Danielle Romero, who identified herself as an area administrator for Louisiana Home Care/NHC Group (a division of Boston Home Health), told the St. Landry Parish committee that her agency can provide extended-care nursing in homes and schools for children with complex medical needs and that Medicaid pays for the services.

Romero said the program serves students with tracheostomies, ventilators, feeding tubes and other needs and that nurses (registered nurses or licensed practical nurses overseen by an RN) can accompany students to school and provide 8–12 hour shifts of one-on-one care. "We bring the care to them," Romero said, adding that the agency handles hiring, vetting, training, fingerprinting and payroll.

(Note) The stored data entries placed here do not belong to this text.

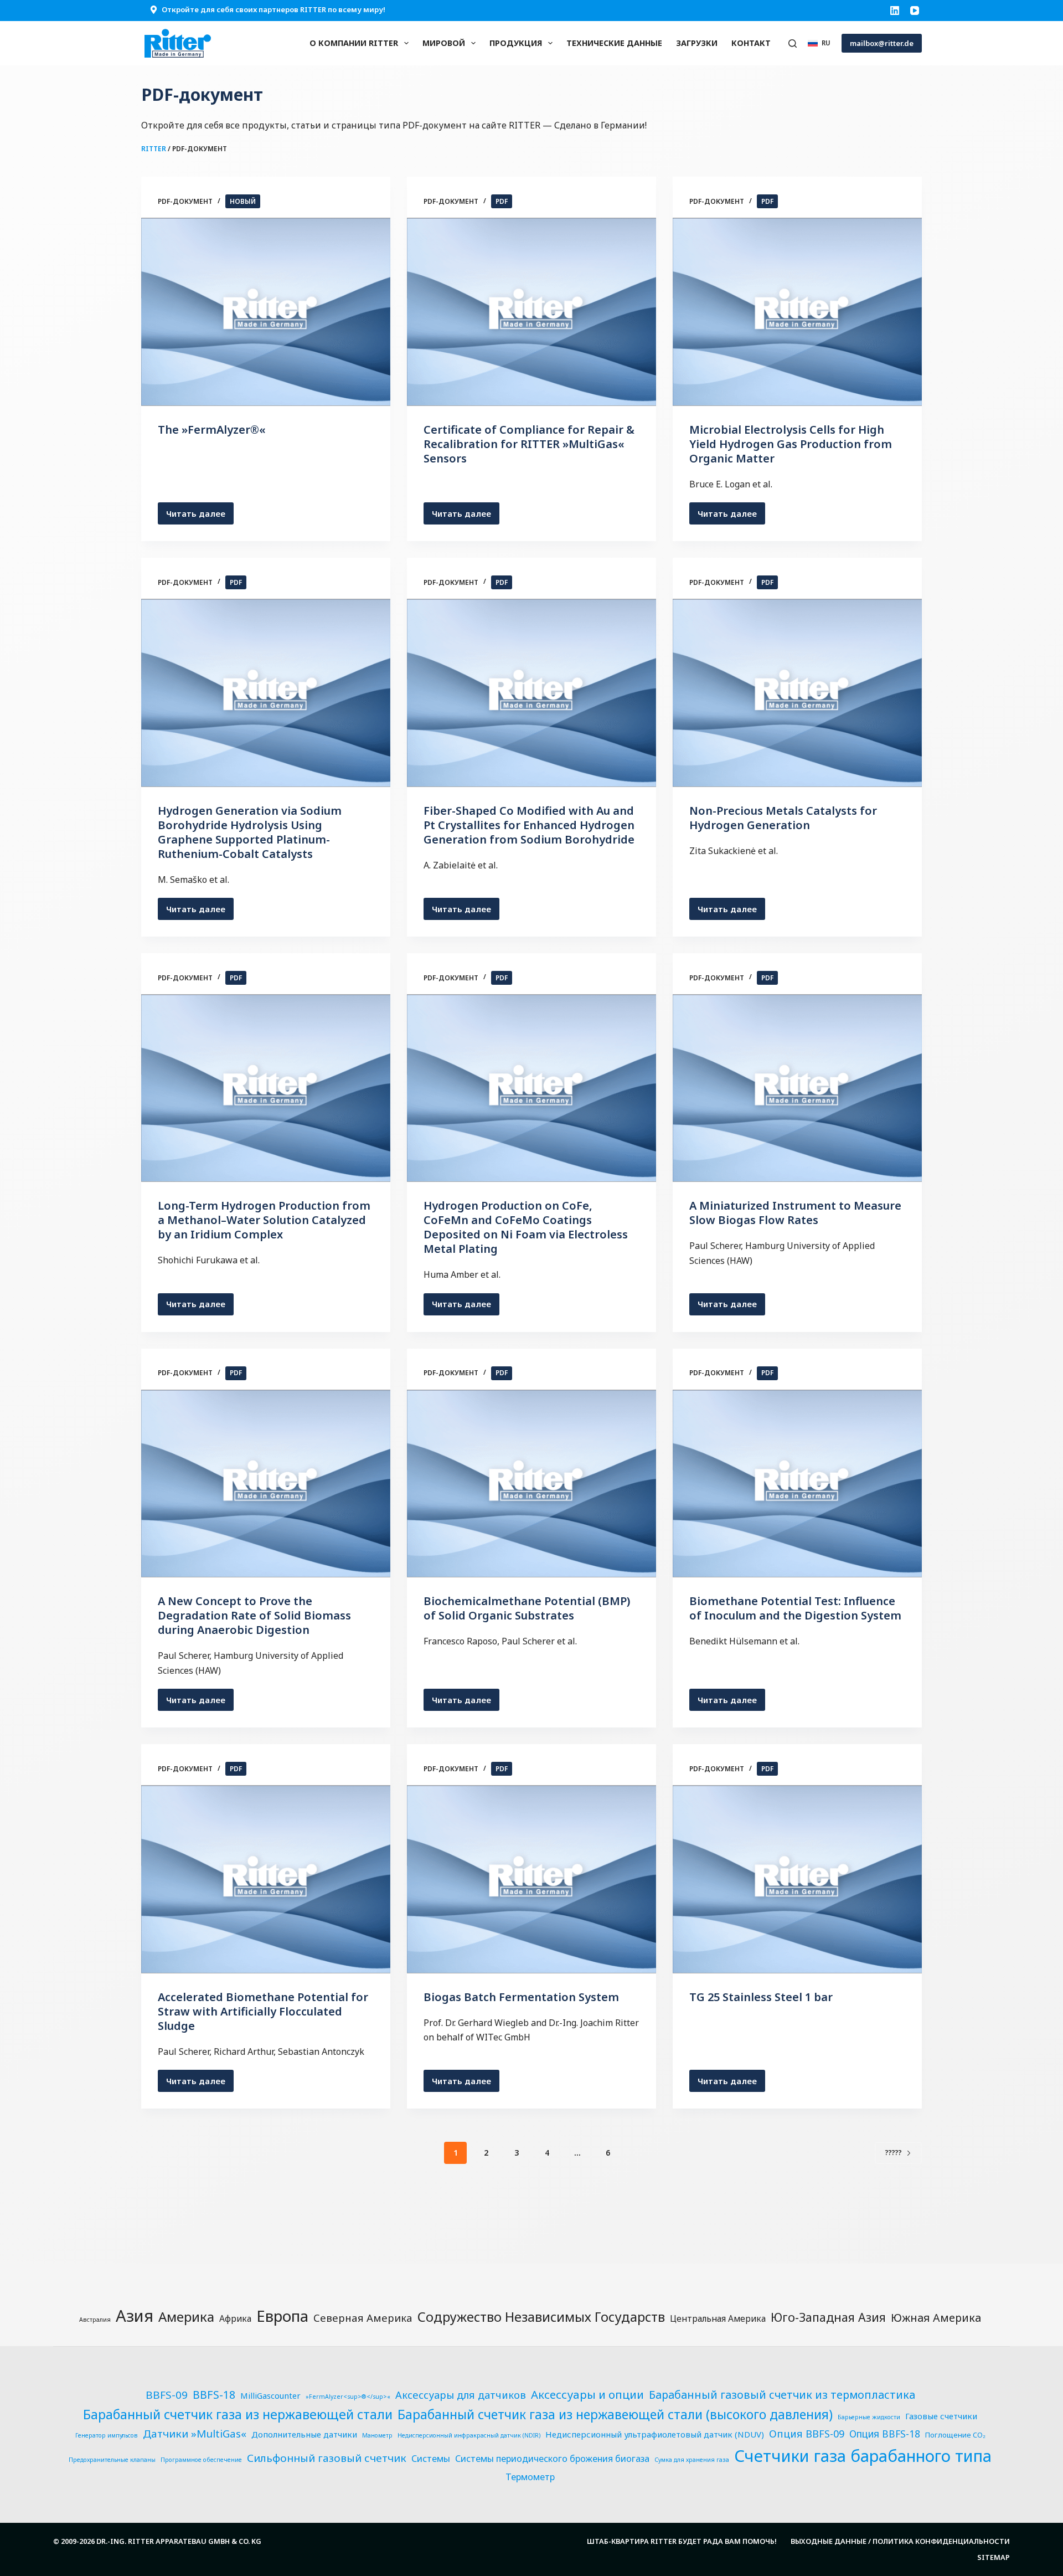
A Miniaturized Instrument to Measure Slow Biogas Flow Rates (795, 1212)
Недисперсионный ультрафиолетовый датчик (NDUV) (654, 2434)
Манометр (377, 2435)
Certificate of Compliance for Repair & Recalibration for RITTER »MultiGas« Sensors (529, 444)
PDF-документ (185, 201)
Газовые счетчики (941, 2415)
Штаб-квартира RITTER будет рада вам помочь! (682, 2541)
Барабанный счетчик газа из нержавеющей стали (238, 2414)
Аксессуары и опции (587, 2394)
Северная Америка (362, 2318)
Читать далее (200, 516)
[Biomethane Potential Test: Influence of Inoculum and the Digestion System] (797, 1484)
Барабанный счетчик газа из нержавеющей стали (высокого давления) (615, 2414)
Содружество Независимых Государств (541, 2317)
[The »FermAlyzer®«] (265, 312)
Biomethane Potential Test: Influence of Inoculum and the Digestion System (795, 1608)
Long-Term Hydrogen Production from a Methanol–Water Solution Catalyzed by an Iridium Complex (264, 1220)
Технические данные (614, 43)
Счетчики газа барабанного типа (863, 2456)
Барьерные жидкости (869, 2417)
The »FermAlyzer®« (212, 429)
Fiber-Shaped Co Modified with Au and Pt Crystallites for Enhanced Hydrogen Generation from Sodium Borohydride (529, 825)
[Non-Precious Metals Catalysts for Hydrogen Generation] (797, 693)
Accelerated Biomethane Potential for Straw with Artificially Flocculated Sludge (263, 2011)
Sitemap (993, 2557)
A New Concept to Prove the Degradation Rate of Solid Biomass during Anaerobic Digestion (254, 1615)
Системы (430, 2458)
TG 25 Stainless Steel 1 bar (761, 1996)
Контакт (751, 43)
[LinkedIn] (894, 10)
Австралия (95, 2319)
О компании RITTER (353, 43)
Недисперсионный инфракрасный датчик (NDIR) (469, 2435)
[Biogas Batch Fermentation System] (531, 1879)
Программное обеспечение (201, 2460)
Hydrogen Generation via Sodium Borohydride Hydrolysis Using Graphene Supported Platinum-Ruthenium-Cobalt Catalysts (250, 832)
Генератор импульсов (106, 2435)
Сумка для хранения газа (691, 2460)
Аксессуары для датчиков (460, 2395)
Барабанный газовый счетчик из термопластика (782, 2394)
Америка (186, 2316)
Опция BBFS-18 (884, 2434)
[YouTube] (914, 10)
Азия (134, 2316)
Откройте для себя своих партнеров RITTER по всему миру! (273, 9)
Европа (282, 2315)
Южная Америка (936, 2317)
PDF (502, 201)
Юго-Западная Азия (828, 2317)
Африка (235, 2318)
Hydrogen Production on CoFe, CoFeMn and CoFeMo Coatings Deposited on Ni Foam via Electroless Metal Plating (526, 1227)
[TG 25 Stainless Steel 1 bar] (797, 1879)
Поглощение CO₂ (955, 2435)
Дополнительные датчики (304, 2434)
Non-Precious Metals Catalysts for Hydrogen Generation (783, 817)
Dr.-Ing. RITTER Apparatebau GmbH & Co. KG (178, 2541)
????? (893, 2152)
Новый (243, 201)
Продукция (515, 43)
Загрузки (697, 43)
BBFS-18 (214, 2394)
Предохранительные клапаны (112, 2460)
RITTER (153, 148)
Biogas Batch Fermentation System (521, 1996)
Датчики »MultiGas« (194, 2433)
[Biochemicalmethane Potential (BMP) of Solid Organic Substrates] (531, 1484)
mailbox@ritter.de (882, 43)
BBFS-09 (167, 2395)
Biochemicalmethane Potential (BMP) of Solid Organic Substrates (527, 1608)
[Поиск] (792, 43)
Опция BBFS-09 (806, 2433)
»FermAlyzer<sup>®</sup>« (348, 2396)
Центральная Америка (718, 2318)
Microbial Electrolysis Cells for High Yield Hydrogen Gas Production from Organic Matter (790, 444)
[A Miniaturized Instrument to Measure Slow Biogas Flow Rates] (797, 1088)
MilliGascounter (270, 2395)
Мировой (443, 43)
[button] (819, 43)
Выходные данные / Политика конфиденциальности (900, 2541)
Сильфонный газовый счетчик (326, 2458)
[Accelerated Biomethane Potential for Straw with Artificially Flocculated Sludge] (265, 1879)
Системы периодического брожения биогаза (552, 2458)
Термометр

Romero said the parish would contract with the agency and that the parish would bill Medicaid for services while the agency bills Medicaid and pays nurse wages. She described electronic visit verification and time-based GPS systems the agency uses to prevent overlapping billing and to document when a nurse is on duty.

Nurse Brown, identified in the meeting as a district nurse, urged caution around delegation and billing. "We bill Medicaid for our nursing skills," Brown said. She emphasized that assessment is a nursing function and that district nurses train staff "under their licensure." Brown recommended that any contract clearly identify who is the Medicaid biller and how supervision is delineated to avoid duplicate payments.

Board members pressed on eligibility and scope. When asked what health problems qualify, Romero said extended-care nursing typically covers students with feeding tubes and that intermittent nursing can cover wound care, insulin administration and other episodic needs. Romero recounted a case she described in which a child who needed suctioning was transported to the emergency room when a paraprofessional on campus could not act; she argued that 1:1 nursing can prevent rehospitalization and keep children in school.

Committee members asked for copies of sample contracts and recommended legal review. The committee moved to table further action and brought the matter back for consideration with attorney input and additional documentation; Romero agreed to provide redacted sample contracts and to invite the agency's executive director to return for a fuller explanation.

Next steps: the committee requested that district legal counsel and the Medicaid compliance office review the proposal and sample contract language before the item is considered by the full board.